> _Selected passage_:

## BEGIN

# Peacock eel and a Pleco



## lts11179 (Jan 18, 2012)

Hi I have a peacock eel and the tank that its in right now has some excessive algae in it. I have cleaned most of it of and changed the water but im wondering if I can put a common pleco in it because I have read that they eat algae like mad.


----------



## jbrown5217 (Nov 9, 2011)

First off we have no idea what size your tank is, what your ammonia, nitrite, and nitrate readings, filtration, etc . . . I suggest telling us a bit more about your tank before I suggest anything substantial.

With that being said, most algae will not harm your fish, as a matter of fact the only reason to get rid of most of it is because, we as humans do not like the look of our tanks with algae.

Anyway with that being said and after doing some research on the peacock eel I will say a hesitant yes. It is a hesitant because I do not know your tank size. Common plecos get huge and actually add a huge bioload to your filter. So with the right sized tank and filtration I will say yes, but with the wrong sized tank and not enough filtration I will say no.

## END

> _Data excerpts_:
## BEGIN

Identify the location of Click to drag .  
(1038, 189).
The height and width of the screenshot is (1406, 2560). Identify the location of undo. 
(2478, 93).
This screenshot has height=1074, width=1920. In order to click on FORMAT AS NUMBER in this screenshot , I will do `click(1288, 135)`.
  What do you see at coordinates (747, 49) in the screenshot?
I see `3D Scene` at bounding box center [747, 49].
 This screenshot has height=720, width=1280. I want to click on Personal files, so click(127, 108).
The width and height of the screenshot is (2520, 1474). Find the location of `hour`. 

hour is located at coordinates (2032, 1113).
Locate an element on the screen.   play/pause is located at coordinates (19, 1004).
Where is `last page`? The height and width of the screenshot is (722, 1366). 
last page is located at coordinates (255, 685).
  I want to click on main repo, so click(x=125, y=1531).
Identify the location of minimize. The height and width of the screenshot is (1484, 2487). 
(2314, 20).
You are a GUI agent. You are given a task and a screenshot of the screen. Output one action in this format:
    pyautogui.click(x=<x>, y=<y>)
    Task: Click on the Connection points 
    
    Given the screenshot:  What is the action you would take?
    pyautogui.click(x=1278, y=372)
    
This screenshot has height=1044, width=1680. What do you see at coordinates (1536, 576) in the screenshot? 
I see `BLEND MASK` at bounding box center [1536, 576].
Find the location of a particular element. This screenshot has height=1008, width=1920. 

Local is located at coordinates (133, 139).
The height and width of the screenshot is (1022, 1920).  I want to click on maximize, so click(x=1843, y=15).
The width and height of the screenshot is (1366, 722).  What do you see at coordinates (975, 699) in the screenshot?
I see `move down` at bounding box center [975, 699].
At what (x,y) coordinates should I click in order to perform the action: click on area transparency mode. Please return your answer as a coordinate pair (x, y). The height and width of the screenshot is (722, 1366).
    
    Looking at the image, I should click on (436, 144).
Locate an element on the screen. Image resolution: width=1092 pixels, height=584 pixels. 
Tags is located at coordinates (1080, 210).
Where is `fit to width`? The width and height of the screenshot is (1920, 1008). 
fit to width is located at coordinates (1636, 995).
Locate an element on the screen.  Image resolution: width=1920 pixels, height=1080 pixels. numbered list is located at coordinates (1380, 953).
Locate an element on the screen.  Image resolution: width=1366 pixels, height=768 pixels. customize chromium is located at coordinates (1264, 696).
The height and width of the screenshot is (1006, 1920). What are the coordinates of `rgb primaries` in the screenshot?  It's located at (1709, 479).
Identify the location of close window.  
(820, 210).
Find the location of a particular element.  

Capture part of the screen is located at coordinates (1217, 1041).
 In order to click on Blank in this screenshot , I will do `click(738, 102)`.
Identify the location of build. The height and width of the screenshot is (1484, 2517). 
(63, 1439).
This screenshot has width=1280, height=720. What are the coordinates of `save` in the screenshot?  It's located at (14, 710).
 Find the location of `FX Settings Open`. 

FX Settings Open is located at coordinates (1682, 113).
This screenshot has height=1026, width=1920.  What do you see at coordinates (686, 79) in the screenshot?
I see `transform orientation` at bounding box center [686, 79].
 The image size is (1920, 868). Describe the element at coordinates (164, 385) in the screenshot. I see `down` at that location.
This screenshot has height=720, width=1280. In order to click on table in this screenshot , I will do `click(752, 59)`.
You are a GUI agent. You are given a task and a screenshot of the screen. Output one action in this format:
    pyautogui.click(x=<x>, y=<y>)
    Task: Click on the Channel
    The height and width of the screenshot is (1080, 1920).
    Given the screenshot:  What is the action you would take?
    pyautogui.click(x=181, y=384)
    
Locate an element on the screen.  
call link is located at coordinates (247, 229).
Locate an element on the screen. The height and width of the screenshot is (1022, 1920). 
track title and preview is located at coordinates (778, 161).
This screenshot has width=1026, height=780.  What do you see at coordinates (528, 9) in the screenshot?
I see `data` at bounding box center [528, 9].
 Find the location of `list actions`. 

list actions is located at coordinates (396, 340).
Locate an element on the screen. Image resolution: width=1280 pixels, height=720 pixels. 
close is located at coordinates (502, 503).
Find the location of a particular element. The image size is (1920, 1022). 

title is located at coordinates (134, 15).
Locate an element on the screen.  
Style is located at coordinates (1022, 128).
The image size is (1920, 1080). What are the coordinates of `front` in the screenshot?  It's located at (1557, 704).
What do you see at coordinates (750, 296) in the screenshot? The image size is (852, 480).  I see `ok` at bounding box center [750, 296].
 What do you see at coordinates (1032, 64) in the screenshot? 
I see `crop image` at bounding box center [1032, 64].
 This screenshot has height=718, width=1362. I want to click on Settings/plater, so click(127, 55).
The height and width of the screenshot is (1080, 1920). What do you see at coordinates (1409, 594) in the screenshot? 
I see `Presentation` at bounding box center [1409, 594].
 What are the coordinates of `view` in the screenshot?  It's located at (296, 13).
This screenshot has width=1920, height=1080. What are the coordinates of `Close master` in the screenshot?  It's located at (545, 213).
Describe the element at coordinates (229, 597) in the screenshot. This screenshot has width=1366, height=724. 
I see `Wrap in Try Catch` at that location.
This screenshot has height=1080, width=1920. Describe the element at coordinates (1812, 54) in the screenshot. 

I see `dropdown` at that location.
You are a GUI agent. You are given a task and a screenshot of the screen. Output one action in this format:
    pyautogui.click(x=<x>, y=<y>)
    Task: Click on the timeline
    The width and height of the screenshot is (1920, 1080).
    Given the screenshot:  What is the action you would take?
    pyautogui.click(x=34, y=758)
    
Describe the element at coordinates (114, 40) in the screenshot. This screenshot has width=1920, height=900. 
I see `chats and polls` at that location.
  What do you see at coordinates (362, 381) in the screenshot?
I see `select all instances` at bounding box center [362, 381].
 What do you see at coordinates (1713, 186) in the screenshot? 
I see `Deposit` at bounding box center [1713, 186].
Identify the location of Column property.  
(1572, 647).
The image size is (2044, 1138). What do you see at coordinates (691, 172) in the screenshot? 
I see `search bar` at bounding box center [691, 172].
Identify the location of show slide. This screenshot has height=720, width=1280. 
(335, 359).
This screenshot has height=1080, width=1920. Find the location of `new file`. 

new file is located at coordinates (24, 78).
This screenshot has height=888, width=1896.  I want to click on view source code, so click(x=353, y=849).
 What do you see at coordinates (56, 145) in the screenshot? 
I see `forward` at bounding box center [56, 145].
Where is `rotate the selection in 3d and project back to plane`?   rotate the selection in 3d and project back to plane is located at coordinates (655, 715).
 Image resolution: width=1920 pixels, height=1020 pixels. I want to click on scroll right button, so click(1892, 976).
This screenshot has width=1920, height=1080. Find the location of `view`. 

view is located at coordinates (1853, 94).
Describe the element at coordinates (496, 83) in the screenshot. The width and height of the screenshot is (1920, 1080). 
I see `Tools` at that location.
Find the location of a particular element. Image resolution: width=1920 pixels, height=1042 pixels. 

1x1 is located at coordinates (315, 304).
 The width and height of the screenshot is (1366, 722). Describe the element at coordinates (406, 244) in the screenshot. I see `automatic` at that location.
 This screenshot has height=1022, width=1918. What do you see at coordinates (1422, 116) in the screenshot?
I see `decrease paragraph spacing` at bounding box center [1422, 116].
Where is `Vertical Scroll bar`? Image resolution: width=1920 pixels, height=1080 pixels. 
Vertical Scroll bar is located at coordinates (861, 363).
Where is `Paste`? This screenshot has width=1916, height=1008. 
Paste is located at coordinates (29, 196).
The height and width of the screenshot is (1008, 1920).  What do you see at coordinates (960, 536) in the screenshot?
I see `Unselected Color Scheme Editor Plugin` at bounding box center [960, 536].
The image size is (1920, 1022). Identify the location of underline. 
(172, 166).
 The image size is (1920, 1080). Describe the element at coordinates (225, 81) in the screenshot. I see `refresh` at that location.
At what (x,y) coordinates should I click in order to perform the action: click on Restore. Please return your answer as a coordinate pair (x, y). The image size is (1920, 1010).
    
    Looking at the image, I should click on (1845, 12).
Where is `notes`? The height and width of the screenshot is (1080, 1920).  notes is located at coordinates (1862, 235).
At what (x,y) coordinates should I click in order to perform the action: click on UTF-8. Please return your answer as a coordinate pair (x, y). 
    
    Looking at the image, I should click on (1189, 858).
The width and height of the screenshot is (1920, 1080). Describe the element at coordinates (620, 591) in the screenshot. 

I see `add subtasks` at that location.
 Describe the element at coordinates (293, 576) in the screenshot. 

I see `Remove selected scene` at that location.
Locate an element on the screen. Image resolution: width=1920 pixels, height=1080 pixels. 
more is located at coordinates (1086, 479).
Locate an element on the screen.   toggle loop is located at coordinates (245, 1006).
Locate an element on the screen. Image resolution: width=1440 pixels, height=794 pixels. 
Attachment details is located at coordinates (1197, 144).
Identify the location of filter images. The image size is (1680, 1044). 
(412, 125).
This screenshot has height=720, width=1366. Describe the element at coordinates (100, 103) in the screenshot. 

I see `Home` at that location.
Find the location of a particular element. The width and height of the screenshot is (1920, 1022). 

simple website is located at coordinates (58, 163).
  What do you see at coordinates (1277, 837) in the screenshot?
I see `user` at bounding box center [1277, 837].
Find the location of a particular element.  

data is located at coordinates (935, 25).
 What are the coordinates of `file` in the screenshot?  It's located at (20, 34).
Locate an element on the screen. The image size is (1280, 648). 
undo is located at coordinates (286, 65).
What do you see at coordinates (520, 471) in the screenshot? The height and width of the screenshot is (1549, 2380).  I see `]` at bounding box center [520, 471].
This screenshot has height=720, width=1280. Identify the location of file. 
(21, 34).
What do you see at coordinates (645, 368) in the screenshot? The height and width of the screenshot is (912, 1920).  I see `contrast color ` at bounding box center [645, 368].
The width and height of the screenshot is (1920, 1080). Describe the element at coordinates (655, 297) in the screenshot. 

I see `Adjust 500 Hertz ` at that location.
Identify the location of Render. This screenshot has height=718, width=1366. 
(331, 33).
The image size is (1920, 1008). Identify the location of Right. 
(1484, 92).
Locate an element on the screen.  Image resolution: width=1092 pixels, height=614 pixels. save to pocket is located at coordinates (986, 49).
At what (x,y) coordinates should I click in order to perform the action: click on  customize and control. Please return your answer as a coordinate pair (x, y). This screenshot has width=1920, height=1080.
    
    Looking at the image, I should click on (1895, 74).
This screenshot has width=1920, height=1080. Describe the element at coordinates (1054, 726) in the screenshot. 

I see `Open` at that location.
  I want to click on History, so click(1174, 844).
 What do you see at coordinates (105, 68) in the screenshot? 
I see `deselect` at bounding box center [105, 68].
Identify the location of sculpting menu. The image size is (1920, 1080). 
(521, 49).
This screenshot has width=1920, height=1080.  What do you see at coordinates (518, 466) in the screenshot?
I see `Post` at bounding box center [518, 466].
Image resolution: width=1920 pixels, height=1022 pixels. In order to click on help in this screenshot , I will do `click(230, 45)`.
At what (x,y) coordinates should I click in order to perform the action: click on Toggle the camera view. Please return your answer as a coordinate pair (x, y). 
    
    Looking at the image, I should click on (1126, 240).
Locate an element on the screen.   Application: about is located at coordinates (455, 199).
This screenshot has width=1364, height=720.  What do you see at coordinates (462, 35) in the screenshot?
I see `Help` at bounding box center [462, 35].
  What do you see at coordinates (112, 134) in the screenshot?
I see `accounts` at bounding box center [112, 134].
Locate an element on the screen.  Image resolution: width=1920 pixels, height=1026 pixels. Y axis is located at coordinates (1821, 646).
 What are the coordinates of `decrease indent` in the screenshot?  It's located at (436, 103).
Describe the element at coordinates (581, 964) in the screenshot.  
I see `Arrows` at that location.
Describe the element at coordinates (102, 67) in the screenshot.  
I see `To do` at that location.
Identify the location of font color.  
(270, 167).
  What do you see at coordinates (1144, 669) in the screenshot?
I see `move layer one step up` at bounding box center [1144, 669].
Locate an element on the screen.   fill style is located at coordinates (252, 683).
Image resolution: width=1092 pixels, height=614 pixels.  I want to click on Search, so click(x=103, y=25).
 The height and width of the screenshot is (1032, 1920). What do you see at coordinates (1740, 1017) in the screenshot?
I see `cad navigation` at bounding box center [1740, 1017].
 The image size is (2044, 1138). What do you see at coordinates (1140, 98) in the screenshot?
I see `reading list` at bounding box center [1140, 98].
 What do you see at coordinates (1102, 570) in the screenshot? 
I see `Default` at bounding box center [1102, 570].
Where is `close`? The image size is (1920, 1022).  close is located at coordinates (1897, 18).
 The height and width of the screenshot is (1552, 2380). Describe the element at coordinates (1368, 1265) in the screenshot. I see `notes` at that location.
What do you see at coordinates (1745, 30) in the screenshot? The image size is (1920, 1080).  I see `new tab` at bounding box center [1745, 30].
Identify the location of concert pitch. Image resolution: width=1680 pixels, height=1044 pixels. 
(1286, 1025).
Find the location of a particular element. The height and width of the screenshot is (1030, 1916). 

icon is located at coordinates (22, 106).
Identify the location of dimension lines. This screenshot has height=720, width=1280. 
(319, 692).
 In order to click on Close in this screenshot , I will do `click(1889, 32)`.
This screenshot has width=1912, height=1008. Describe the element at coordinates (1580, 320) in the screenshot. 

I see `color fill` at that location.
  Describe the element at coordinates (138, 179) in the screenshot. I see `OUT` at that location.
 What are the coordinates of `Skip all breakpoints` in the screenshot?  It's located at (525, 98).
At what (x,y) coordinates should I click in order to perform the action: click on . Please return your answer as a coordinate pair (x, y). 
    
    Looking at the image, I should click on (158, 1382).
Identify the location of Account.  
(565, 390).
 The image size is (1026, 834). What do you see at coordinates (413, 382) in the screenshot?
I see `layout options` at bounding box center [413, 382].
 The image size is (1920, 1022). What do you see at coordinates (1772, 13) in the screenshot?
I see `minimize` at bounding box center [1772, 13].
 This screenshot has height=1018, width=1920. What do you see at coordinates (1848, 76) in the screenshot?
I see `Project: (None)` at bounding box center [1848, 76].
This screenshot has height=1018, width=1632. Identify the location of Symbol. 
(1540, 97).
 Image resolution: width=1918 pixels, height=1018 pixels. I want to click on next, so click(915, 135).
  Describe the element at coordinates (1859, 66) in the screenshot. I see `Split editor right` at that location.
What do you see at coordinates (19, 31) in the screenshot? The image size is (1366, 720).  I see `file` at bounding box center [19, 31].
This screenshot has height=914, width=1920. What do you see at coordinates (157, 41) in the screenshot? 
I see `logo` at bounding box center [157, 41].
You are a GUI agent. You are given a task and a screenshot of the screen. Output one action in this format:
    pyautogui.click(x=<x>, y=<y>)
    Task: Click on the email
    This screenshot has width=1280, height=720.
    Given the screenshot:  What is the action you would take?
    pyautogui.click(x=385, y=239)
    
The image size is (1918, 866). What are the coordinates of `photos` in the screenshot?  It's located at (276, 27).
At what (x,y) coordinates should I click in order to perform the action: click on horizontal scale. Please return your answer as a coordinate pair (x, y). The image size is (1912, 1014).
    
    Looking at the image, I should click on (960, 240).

## END

> _Required tasks_:
1. Answer these questions about the forum thread on a peacock eel and a pleco:
(a) What had the first poster already done about the algae?
(b) According to the reply, what is the only reason to get rid of most algae?
(c) What does the reply say common plecos add to the filter?
2. Rewrite the part of the forum thread on a peacock eel and a pleco that starts with "Anyway with that" and goes on through "will say no.", putting "filter capacity" in place of "filtration".
3. Translate this sentence from the forum thread on a peacock eel and a pleco into Spanish: "Common plecos get huge and actually add a huge bioload to your filter."

> _Answers provided_:
1.
(a) Cleaned most of it off and changed the water.
(b) People don't like how their tanks look with algae.
(c) A huge bioload.

2.
Anyway with that being said and after doing some research on the peacock eel I will say a hesitant yes. It is a hesitant because I do not know your tank size. Common plecos get huge and actually add a huge bioload to your filter. So with the right sized tank and filter capacity I will say yes, but with the wrong sized tank and not enough filter capacity I will say no.

3. Los plecos comunes crecen muchísimo y de hecho añaden una enorme carga biológica a tu filtro.